Saturday, January 10, 2009

Richard Feynman's Affair With Simulated Evolution




Interesting finding this one. Surely I am not joking, but I should state it is not a profound and complete involvement of Feynman's part -- at least I see through this way and I would not get surprised if I am totally wrong about that. However, as the paper author stated in another article:

The last project that I worked on with Richard was in simulated evolution. I had written a program that simulated the evolution of populations of sexually reproducing creatures over hundreds of thousands of generations. The results were surprising in that the fitness of the population made progress in sudden leaps rather than by the expected steady improvement. The fossil record shows some evidence that real biological evolution might also exhibit such "punctuated equilibrium," so Richard and I decided to look more closely at why it happened.
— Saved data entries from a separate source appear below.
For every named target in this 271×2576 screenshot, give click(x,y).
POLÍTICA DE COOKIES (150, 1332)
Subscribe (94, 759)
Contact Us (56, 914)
He was feeling ill by that time, so I went out and spent the week with him in Pasadena, and we worked out a model of evolution of finite populations based on the Fokker Planck equations. When I got back to Boston I went to the library and discovered a book by Kimura on the subject, and much to my disappointment, all of our "discoveries" were covered in the first few pages. When I called back and told Richard what I had found, he was elated. "Hey, we got it right!" he said. "Not bad for amateurs."


It would be interesting showing before Feynman's eyes what have been done in the evolutionary computation field since then. His mind is the kind of those the field needs.